Current research projects include Project Lead on Objects, Spaces, Sounds, a transdisciplinary, multi-institution study of imperialism and intercultural placemaking in Hudson Bay, co-created with the Indigenous Cree communities of Hudson Bay, Canada (£750,000 AHRC bid in preparation to submit 2025).  This year I am also engaged with an AHRC Impact Accelerator Fellowship with the National Trust, Re- Thinking Eighteenth-Century Sites, re-thinkin curatorial approaches to eighteenth century house and collections across England, Wales and Northern Ireland. I am also part of the interdisciplinary team leading the £1.2 million EPSRC-funded ICONIC Project exploring the health benefits of heritage sites for excluded groups through remote digital access (extended reality).

He has  two major monographs currently in-press with Oxford University Press: A Night at the Inn: material culture and the elite experience of empire, 1650 -150; and, The Material World of the British Empire, 1700 - 1850 (Oxford History of Art (OUP, 2026). Previous publications include  Inner Empire: Architecture and Empire in the British Isles with G. A. Bremner (MUP, 2024); Building the British Atlantic World with Bernard L. Herman (UNC Press, 2016), winner of the Allen G Noble Book Prize; and, The Highland House Transformed: Architecture and Identity on the edge of Britain (EUP, 2009), Scotsman History Book of the Year. I also write on theoretical approaches to everyday spaces, including On the Occupation, Appropriation and Interpretation of Buildings with Marcel Vellinga (Routledge, 2014); 'Concepts of the Vernacular' with Robert Brown in the SAGE Handbook of Architectural Theory (SAGE, 2012). 

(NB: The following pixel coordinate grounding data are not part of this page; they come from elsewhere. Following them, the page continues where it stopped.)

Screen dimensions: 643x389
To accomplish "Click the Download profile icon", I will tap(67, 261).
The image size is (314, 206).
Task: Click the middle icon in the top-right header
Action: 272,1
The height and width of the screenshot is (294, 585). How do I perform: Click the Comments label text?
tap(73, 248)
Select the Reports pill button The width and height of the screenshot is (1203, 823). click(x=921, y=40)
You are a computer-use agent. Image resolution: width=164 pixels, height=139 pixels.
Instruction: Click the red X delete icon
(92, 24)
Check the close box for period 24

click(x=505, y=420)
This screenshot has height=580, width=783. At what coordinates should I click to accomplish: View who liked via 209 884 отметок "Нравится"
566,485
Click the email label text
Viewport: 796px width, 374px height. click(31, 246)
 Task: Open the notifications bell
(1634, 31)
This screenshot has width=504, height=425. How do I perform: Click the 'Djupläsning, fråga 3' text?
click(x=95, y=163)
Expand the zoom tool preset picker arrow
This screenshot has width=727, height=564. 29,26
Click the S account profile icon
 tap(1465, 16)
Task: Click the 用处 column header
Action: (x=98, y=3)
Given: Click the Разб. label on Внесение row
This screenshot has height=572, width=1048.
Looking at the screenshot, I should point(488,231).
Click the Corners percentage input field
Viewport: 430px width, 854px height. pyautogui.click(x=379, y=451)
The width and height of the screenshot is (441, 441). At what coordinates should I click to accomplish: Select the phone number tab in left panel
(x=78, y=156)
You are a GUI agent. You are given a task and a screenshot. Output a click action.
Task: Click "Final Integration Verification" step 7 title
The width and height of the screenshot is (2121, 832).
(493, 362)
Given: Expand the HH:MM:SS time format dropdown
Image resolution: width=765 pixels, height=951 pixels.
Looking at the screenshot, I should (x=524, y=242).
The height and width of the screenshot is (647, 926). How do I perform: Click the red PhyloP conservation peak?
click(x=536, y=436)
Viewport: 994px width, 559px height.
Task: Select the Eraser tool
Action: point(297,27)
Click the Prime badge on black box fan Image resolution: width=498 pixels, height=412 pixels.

He teaches material histories across BA History and BA Art History and am programme leader for MA Heritage Theory and Practice. He also run the spin-out heritage consultancy, . Plymouth Heritage Praxis maintains a portfolio of projects increasingly focused on the health and wellbeing benefits of the historic environment for different groups and communities including young adults, older adults, LGBT and asylum seekers. PHP works through grant-funded partnerships and contract research with the heritage sector. Current partners include the National Trust, Historic England, Dartmoor National Park, The Box, National Marine Park and Powderham Castle.

Teaching

Programme Lead 
  • MA Heritage Theory and Practice, 2018 –
  • MRes Architecture, 2008 - 14
Cultural Contexts Stream Lead (Stage 1 – 3), BA  Architecture, 2008 – 14 Module Lead
  •  ‘History and Heritage’, BA History & Art Historyu (Year 1 core module), 2018 -
  • ‘History and Heritage: Legacies of Empire’, BA History, Art History and English (Year 2 option), 2018 - 
  • ‘The British Atlantic World’ (Year 3 option), 2018 - 
PhD supervisor
I have successfully supervised a range of PhD students within the fields of cultural heritage, architectural history and theory and material culture from prison graffiti in Malaysia to female agency in the British country house  and the heritage space of rivers.